**Collected data**
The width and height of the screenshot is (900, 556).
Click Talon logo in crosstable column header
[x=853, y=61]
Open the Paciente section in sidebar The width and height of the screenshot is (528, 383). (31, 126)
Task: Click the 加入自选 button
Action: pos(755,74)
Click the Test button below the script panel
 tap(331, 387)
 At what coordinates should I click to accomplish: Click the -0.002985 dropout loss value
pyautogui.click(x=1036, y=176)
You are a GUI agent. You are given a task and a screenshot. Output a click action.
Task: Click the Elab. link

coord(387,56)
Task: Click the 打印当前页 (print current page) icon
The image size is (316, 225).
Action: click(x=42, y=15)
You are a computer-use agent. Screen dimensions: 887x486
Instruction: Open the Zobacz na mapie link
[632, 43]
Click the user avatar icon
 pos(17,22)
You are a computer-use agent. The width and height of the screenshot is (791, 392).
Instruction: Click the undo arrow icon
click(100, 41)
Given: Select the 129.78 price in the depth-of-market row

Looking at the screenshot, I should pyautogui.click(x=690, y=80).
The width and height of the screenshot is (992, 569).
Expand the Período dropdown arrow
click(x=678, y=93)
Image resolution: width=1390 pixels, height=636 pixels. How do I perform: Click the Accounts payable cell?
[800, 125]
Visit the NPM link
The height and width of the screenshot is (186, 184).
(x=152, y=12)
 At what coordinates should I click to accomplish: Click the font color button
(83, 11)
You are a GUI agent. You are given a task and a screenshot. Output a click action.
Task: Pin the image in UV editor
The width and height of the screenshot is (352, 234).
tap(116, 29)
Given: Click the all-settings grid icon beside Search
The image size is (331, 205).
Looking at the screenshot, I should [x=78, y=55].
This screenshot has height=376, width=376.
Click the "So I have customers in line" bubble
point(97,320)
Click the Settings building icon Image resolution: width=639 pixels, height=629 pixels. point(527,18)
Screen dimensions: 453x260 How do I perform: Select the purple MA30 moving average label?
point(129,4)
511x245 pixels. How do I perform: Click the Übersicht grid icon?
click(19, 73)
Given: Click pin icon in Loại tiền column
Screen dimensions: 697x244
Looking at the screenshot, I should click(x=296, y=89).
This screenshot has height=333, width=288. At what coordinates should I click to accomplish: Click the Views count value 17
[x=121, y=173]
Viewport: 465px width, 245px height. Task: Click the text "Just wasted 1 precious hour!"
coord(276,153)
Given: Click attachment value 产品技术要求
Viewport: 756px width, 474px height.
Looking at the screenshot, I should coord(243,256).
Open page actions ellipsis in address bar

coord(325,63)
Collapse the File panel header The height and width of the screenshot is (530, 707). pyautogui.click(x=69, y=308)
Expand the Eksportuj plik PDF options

**Prompt**
Pull out each line of the records holding the string "agent".

**Expected answer**
You are a GUI agent. You are given a task and a screenshot. Output a click action.
You are a computer-use agent. Screen dimensions: 887x486
You are a computer-use agent. The width and height of the screenshot is (791, 392).
You are a GUI agent. You are given a task and a screenshot. Output a click action.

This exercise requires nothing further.